Thursday, January 01, 2009

Atlanta's Grady Hospital To Crack Down On Free Medical Services

AJC: Grady might limit access to free care

Grady Memorial Hospital proposal to increase medical costs to some uninsured patients has alarmed advocates who say people will avoid care, become sicker and perhaps even die.

Grady officials on Wednesday stressed that the proposal is still in the discussion phase, but acknowledged it could cut off some people from free care.

Some of those people receiving free care have been abusing the system, and others have the finances to pay at least part of their bill, said Grady CEO Michael Young.

“We want to make sure that people who can afford to pay something will pay something,” Young said. “If they don’t have the means, they don’t have to pay.”

The plan is expected to be discussed Monday by the Grady board of directors, though officials said no final vote is expected.

Grady has already started screening people’s finances more carefully to spot those abusing the system, he said. Grady sent notices to 1,400 people this month telling them that they no longer qualify for the discount they had been receiving.

One person receiving discounted care was found to have a $750,000 house, he said. Some students have been receiving free care by only submitting their county address, when they should be the responsibility of their parents, he said. Other people hide the fact that they have insurance.

Young said he believes there are probably thousands of people abusing the Grady system by qualifying for free or discounted care they don’t deserve.

The most controversial proposal centers on prospective changes in the eligibility to receive a special “Grady card,” which allows people discounted, or even free, medical care.


Few advocates will admit it but there will always be some form of economic rationing in the provision of health care.  Access based on one's ability to pay in a market based system is a form of rationing.  Long lines that form a queue that people must wait in before receiving tax payer funded care is another form of rationing.  

The two key axioms that must be considered are:
  • Nothing in life is free
  • If its free its likely worth as much
Now I don't expect either of these two points to stop the advocates from pursuing their course.  They are not on the track to actually achieve their goal.  Theirs is a permanent movement.  Having accomplished a certain level of public benefit to their liking, they will continue to find another area where there is a shortfall of benefit and carry forth.

Their focus is perpetually upon what the SYSTEM will grant in the way of resources.  Rarely will they ask the same of the people they hope to provide benefit for.  

2 comments:

jesse said...

it sucks that people abusing the free and discounted healthcare ruin it for people that may truly need it.

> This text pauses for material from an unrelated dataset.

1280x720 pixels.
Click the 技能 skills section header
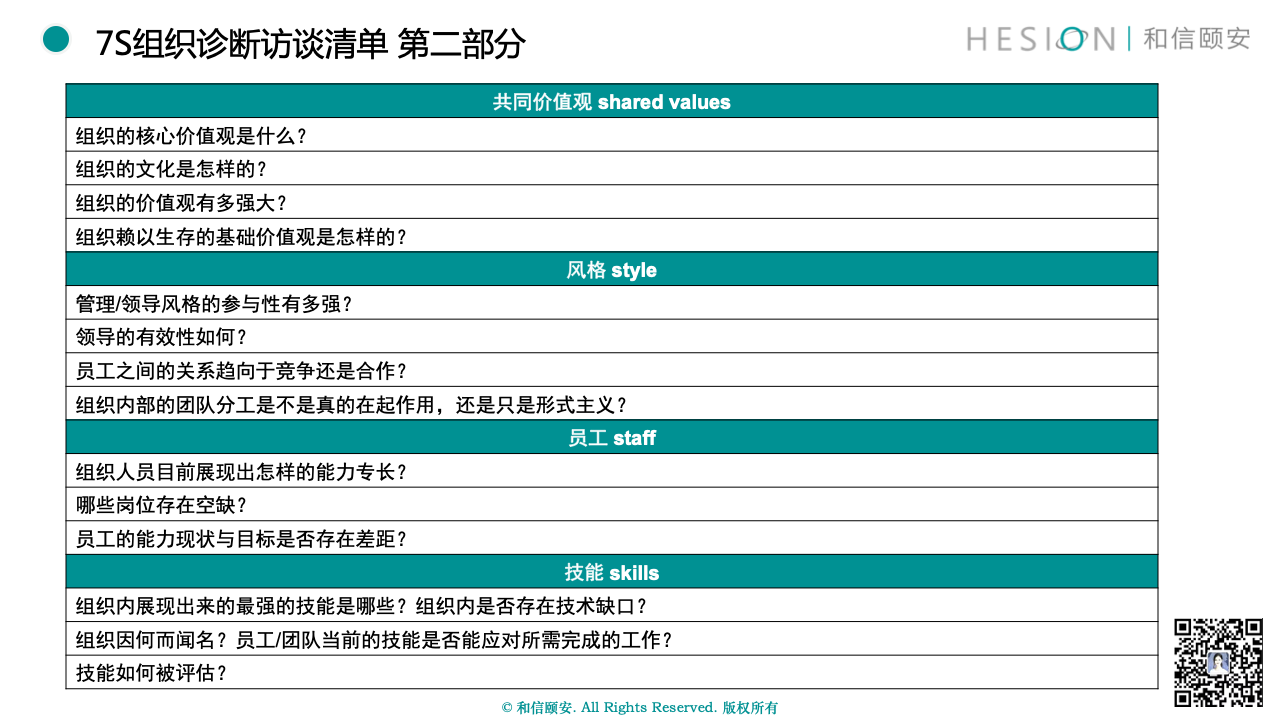click(x=611, y=572)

"We still have hate-mongers in Congress who don't want to sit in doctor's offices with the rest of us. We still have people who believe that you have no right to healthcare if you are deemed sub-standard by their measures - either economically or socially or racially. Yes, they still think the racial and gender bias still endemic in the healthcare system is acceptable because in their minds those folks just haven't yet worked quite hard enough or smart enough to achieve what the elite have done. And it makes me sick to think that our first African American President or this Congress would suffer this sort of ugliness for one more moment in the name of bipartisanship."